TUGAS LATIHAN:
• a. Menurut bacaan tentang kasus Malinda Dee, apa yang membuat kasus ini merembet ke masalah privat? Jawab dalam satu sampai tiga kalimat.
• b. Teruskan bacaan tentang kasus Malinda Dee mulai dari kalimat terakhirnya.
***** BACAAN
“KASUS PERBANKAN DI INDONESIA
PADA KASUS MALINDA DEE, MANTAN SENIOR RELATION MANAGER CITIBANK”
JAKARTA
- Kasus pembobolan dana nasbah Citibank senilai Rp40 miliar oleh Inong
Malinda alias Melinda Dee yang menjabat Relationship Manager Citigold di bank
tersebut merupakan salah satu kasus hukum paling banyak menyita perhatian
masyarakat di tahun 2011. Selain nilai kejahatannya yang cukup fantastis, kasus
ini merembet ke masalah privat karena gaya hidup mewah Melinda bersama suaminya
Andhika Gumilang.
Tengok
saja koleksi mobil mewahnya seperti Hummer, Mercedes Benz dan Ferrari yang
harganya di atas Rp1 miliar. Latar belakang Andhika yang pernah menjadi artis
juga turut menarik perhatian seluruh media infotainment. Dan yang tak kalah
menghebohkan adalah operasi pembesaran payudara yang dilakukan Melinda dibahas
media dengan meminta tanggapan dokter bedah plastik hingga nyaris
menenggelamkan substansi kasusnya. Payudaranya juga menjadi bahan olok-olok di
berbagai jejaring sosial.
**********
***** CUPLIKAN DATA
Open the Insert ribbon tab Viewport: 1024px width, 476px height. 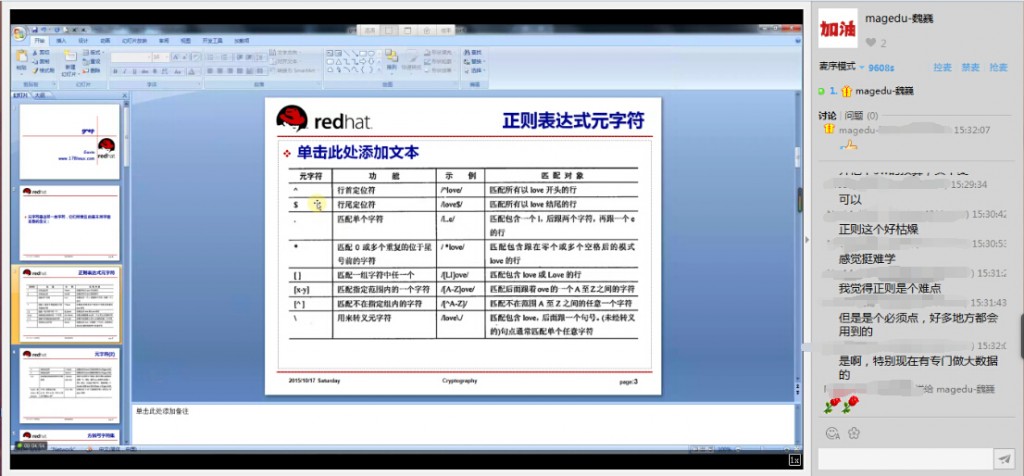click(59, 41)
**********
JAWABAN LATIHAN:
• a. Kasus ini merembet ke masalah privat karena gaya hidup mewah Melinda bersama suaminya, Andhika Gumilang. Salah satu contohnya adalah koleksi mobil mewahnya seperti Hummer, Mercedes Benz dan Ferrari yang harganya di atas Rp1 miliar.

• b.
Pembobolan
simpanan nasabah kakap oleh Melinda selama kurang lebih tiga tahun berakhir 23
Maret 2011 setelah delapan penyidik dari Direktorat Ekonomi dan Khusus Badan
Reserse Kriminal Markas Besar Polri menangkap Melinda di apartemennya di
kawasan SCBD, Jakarta Selatan. Tim dari Mabes Polri bergerak setelah mendapat
laporan pihak Citibank pada bulan Januari.
Dalam
keterangan saksi di pengadilan terlihat modus yang digunakan Melinda, yakni
dengan menyalahgunakan kepercayaan para nasabah kakap terhadap dirinya. Oleh
Melinda, nasabah-nasabah kaya dan sibuk itu disodori blanko kosong untuk
ditandatangani agar memudahkan transaksi. Namun ternyata Melinda mencuri uang
tersebut sedikit-demi sedikit tanpa disadari pemilik rekening melalui
persekongkolan jahat dengan bawahannya, Dwi Herawati, Novianty Iriane dan
Betharia Panjaitan selaku Head Teller Citibank.
Jaksa
Penuntut Umum mendakwa Melinda melakukan penggelapan dan pencucian uang dalam
kurun waktu 22 Januari 2007 hingga 7 Februari 2011 melalui 117 transaksi,
dimana 64 transaksi di antaranya dalam bentuk pecahan rupiah senilai Rp27,36
miliar dan 53 transaksi senilai 2,08 juta dolar AS.
Bagaimana
Melinda beroperasi selama itu?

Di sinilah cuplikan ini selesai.